Hoje há muros de muitos quilómetros por tudo quando é sítio. O estado terrorista mais perigoso do mundo (EUA) está a erguer um muro com centenas de quilómetros. E hoje foi revelado um número oficial: As autoridades de Washington, de Janeiro de 2020 a Janeiro de 2023 já expulsaram dois milhões de refugiados! Homens, mulheres e crianças que fogem dos seus países transformados em quintais dos gringos e “governados” pelos serventes às ordens.

A República Popular da China pediu ao Tribunal Penal Internacional “que evite ter dois pesos e duas medidas”. Os EUA ameaçaram os juízes do TPI de prisão e sanções financeiras se ousassem perseguir cidadãos norte-americanos “e outros nossos aliados”. Moscovo, educadamente, anunciou a instauração de um processo judicial contra os juízes e o Procurador do TPI. Não respeitaram as imunidades de um Chefe de Estado em exercício de funções.
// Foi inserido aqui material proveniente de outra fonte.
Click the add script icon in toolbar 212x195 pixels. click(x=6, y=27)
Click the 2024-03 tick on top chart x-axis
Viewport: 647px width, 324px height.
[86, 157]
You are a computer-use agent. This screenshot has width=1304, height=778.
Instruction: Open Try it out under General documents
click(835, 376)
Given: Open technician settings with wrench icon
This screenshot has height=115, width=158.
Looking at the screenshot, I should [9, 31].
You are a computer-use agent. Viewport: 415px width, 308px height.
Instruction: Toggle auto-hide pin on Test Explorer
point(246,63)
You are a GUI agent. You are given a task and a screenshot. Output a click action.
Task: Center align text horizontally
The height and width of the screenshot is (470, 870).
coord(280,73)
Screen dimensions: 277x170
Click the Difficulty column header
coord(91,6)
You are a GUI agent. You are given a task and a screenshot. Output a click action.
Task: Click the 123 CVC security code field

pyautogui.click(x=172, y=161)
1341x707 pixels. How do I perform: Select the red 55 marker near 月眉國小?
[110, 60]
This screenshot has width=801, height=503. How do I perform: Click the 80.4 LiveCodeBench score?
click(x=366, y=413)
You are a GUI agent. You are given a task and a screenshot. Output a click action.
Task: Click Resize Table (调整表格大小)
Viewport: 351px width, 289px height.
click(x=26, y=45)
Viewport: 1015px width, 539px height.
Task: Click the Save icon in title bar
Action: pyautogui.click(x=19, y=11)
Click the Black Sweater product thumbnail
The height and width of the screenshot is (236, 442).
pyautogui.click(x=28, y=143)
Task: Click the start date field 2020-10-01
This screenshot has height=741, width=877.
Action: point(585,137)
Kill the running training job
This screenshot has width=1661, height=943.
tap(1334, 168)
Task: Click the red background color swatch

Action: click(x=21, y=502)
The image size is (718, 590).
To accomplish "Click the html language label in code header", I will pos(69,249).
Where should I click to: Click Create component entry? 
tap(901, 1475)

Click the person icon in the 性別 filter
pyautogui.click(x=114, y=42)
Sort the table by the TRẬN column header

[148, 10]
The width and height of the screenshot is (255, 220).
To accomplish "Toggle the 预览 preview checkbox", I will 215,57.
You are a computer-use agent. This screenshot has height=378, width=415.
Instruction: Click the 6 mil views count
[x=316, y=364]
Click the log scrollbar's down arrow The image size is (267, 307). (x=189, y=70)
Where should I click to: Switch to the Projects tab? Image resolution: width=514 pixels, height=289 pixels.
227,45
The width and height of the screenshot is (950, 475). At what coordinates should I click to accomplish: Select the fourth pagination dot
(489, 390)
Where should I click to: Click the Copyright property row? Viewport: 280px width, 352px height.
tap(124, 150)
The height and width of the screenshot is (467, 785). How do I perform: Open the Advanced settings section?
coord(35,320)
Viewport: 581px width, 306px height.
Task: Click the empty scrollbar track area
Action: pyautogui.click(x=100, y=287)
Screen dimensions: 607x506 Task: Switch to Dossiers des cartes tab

Cada qual que tire as suas conclusões quanto aos comportamentos de um e do outro lado.

Há 32 anos eu estava em Bagdade, Ramadi ou Rutbah levando com mísseis em cima despachados pelo “ocidente alargado”. Não me mataram. Mas morreram milhões de seres humanos e outros tantos fugiram do seu país. Bush, Blair, Aznar e Durão Barroso são os criminosos de guerra. Impunes. Aplaudidos. Grandes democratas. Ninguém os leva ao TPI.